### Text section
- Box set with sleeve, the set without the sleeve on it looks identical to Anthology 4.

Box set by the Beatles
- Released: 21 November 2025
- Recorded: 12 July 1958 – 1 May 2022
- Genres: Merseybeat; rock; pop;
- Length: 517:05
- Label: Apple
- Producers: George Martin (1962-1970 recordings); Jeff Lynne ("Free as a Bird", "Real Love" and "Now and Then"); Paul McCartney and Giles Martin ("Now and Then"); McCartney, John Lennon, George Harrison and Ringo Starr ("Real Love");

The Beatles chronology
| Anthology 4 (2025) | Anthology Collection (2025) | Rubber Soul: Special Edition (2026) |

= Anthology Collection =

Anthology Collection is a boxed set by English rock band the Beatles, released on 21 November 2025 as a part of the 30th anniversary of the Beatles Anthology series of archival material.

== Content ==

Anthology Collection contains all four Anthology albums, those being Anthology 1 (1995), Anthology 2 (1996), Anthology 3 (1996), and Anthology 4 (2025). The first three volumes were compiled by George Martin, and the fourth one was compiled by Martin's son Giles. All of the albums were remastered by Giles, with Jeff Lynne also creating new mixes of "Free as a Bird" and "Real Love" for Anthology 4.

### Supplied information

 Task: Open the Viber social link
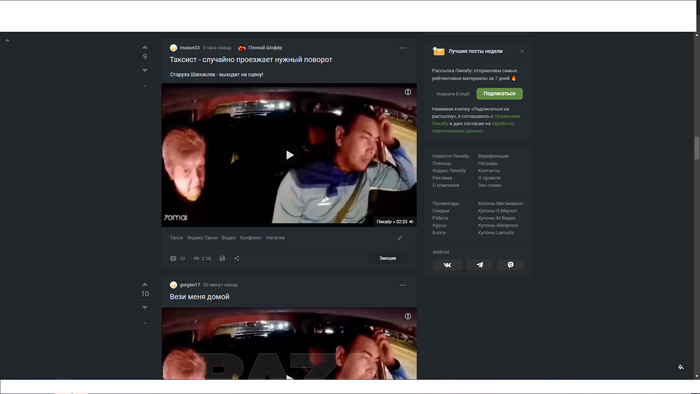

### Set task 1
Per the Anthology Collection text, who compiled the fourth Anthology volume?
### Set task 2
List every album in the Anthology Collection box set, with its year as given in the Anthology Collection text.
### Set task 3
Carry on the Anthology Collection text from where it stops.
The data has no connection to the Anthology Collection text.

### Exercise answer 1
Giles Martin, George Martin's son.

### Exercise answer 2
Anthology 1 (1995)
Anthology 2 (1996)
Anthology 3 (1996)
Anthology 4 (2025)

### Exercise answer 3
== Release and promotion ==
Initially announced on 13 August 2025 on the band's website, music news outlets quickly promoted the upcoming release.

The box set was released on 21 November 2025, alongside Anthology 4, and the Anthology docuseries on Disney+ on 26 November. All of the releases coincided with the 30th anniversary edition of the Beatles Anthology.

== Reception ==

Writing for Rolling Stone, Rob Sheffield concluded the set "bristles with that kind of nonstop restless creative spirit — the raw Hamburg punk rock of Volume One, the trippy studio experiments of Volume Two, [and] the mature world-weary grit of Volume Three." Tim Sendra noted in a review for AllMusic that "The added brightness and clarity given to the songs is a nice upgrade, so is the more compact packaging", concluding that "It will definitely appeal to Beatles' fans who don't have the original versions[,] and that seems like a very good reason for this set to exist."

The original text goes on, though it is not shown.